Last week the Senate Judiciary Committee, chaired by Chuck Grassley (R-IA),  held a pro-life hearing titled “Late-Term Abortion: Protecting Babies Born Alive and Capable of Feeling Pain.” The

As Live Action News reported:

While members of the Republican majority presented witnesses in favor of a 20-week ban on abortions due to the child’s ability to feel pain, members of the Democratic minority presented witnesses that were opposed to this idea and, even, opposed to caring for children born alive after failed abortion attempts.

Perched at the head of the minority party was Sen. Dianne Feinstein (D-CA). Feinstein proposed the stale line that an abortion ban of any sort would send women to “coat hangers” to obtain abortions. And her opposition to 20-week abortion bans was padded by saying, “Twenty-week legislation has failed already.”

Therefore, Feinstein insisted:

I believe this is a sustained political effort to make it as hard as possible for women to access healthcare which should be safe and legal.

Feinstein said that if a 20-week bill passes, women will be “driven underground” and as a result, “women will be injured.” The twenty-week bill is a step backwards,” she said.

Screen Shot 2016-03-18 at 2.07.57 AMFeinstein and her pro-abortion stance are nothing new in the state of California, and the San Francisco native shares ideology with a San Francisco professor who testified in the same hearing. Minority witness, Diana Greene Foster, PhD (pictured), is a professor in the Department of Obstetrics, Gynecology and Reproductive Sciences at the University of California, San Francisco. She’s part of the infamous Bixby Center for Global Reproductive Health, which is a leader in “family planning” fellowships. UCSF’s Fellowship in Family Planning is, in essence, abortion training:

The Fellowship in Family Planning is a two-year fellowship focused on subspecialist training in research, teaching and clinical practice in abortion and contraception.

Thus, it’s no surprise that Foster would vehemently defend late-term abortion, as well as allowing babies born alive to be left to die. She claimed a 20-week abortion ban “will adversely affect the lives of women and their children across the country.”

Foster’s ensuing reasons for not banning abortion after 20 weeks were detailed, but illogical.
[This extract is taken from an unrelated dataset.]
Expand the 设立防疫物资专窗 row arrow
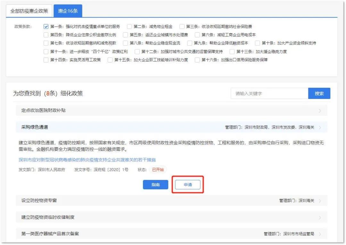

She began her testimony by saying, “It is important to understand that nearly one in three American women has an abortion in her lifetime. Later abortions, those at or after 20 weeks, are rare, comprising less than 2% of abortions performed in the United States. However, women are increasingly unable to get the abortions they seek.”

It seems that because one in three women have had an abortion, that is her reasoning for making it available. Included in her reasons are further fallacies of logic. She says:

And we find that women who must carry unwanted pregnancies to term are more likely to live in poverty three years later than women who were able to receive an abortion. They are more likely to receive public assistance and less likely to have full time jobs. They are less likely to have aspirational life plans, like getting a better job or finishing school, and six times less likely than women who receive an abortion to achieve an aspirational plan in the year after being turned away.

Another common reason women in our study cited for wanting to terminate a pregnancy was their concern about being able to care for the children they already have.

Her list continues, but none actually addresses the fact that a woman has the option of placing her child with an adoptive family. While a woman not able to financially care for a child might live in poverty, she also can choose to place her child for adoption so she doesn’t have to take a life but also doesn’t have to provide for that child when she does not feel financially or emotionally ready. This either/or fallacy of logic implies that “either abortion is allowed anytime a woman wants one or her lifestyle will be significantly diminished.” This is just that: a fallacy.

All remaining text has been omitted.